Performing surgery this way has many benefits for patients. A smaller incision means less pain, and with that, a reduced need for narcotic pain medication as well as significantly shorter recovery times. Some patients leave the hospital on the day after major lung surgery.
“I was the first to do VATS surgery for lung cancer in 1992. At the time people said, ‘You cannot do a good cancer operation that way,’” Dr. McKenna says. “I would not have done it if I did not think we could. I’ve now done more than 3,000 operations—more than anybody else in the world—and there is a huge amount of data that shows VATS is better for patients and some evidence that survival rates are better as well.”
But lifesaving surgery isn’t the only thing that keeps patients coming back to Dr. McKenna for years on end. It is also his no-nonsense yet easygoing manner and his commitment to keeping them cancer-free for the long run.
“People ask how I can stand to deal with lung cancer all the time,” he says. “My patients usually have early-stage cancer, and they are looking for surgery to save their lives.”
Screening for lung cancer is life-saving. After curative lung cancer surgery, patients may develop a new lung cancer. “Last week I operated upon a patient who developed a new tumor 22 years after the initial cancer,” Dr. McKenna says. “That was a brand new, unrelated cancer, but it was still early-stage because we found it with regular screenings.” Anyone who is over 55 years of age with a history of smoking one pack per day for 30 years should have a yearly screening CT scan.

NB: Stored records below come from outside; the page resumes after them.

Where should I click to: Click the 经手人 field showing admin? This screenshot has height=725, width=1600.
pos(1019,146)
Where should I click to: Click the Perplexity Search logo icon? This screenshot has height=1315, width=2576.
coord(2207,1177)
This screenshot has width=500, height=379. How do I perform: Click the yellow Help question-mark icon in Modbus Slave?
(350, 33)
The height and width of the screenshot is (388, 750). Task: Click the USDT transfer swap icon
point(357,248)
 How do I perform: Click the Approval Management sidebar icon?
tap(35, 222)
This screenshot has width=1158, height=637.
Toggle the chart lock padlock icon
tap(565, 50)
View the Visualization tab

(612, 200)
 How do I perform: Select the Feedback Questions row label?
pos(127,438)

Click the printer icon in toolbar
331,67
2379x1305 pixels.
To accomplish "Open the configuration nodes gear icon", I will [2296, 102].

Every November (Lung Cancer Awareness Month) Dr. McKenna and his wife, Kathy, who has worked alongside him as office manager since 1996, throw a Survivors’ Day party for their patients.
“We have about 200 patients come each year,” he says. “My patients really become friends, and we see the same people over and over again for many years.”
Along with treating a steady roster of patients, Dr. McKenna also spends a lot of time evangelizing the VATS technique and teaching the procedure to thoracic surgeons all over the world, from Brazil to Germany, which lets him indulge one of his few leisure pursuits—travel—amid a near nonstop work schedule.
“I love traveling, and I’m fortunate that I can combine travel and medicine,” he says. “Sadly, I do not have too much time to play my guitar anymore, but I am really proud of what I have been able to accomplish in my life so far and I am looking forward to developing a major chest surgery program at Saint John’s.”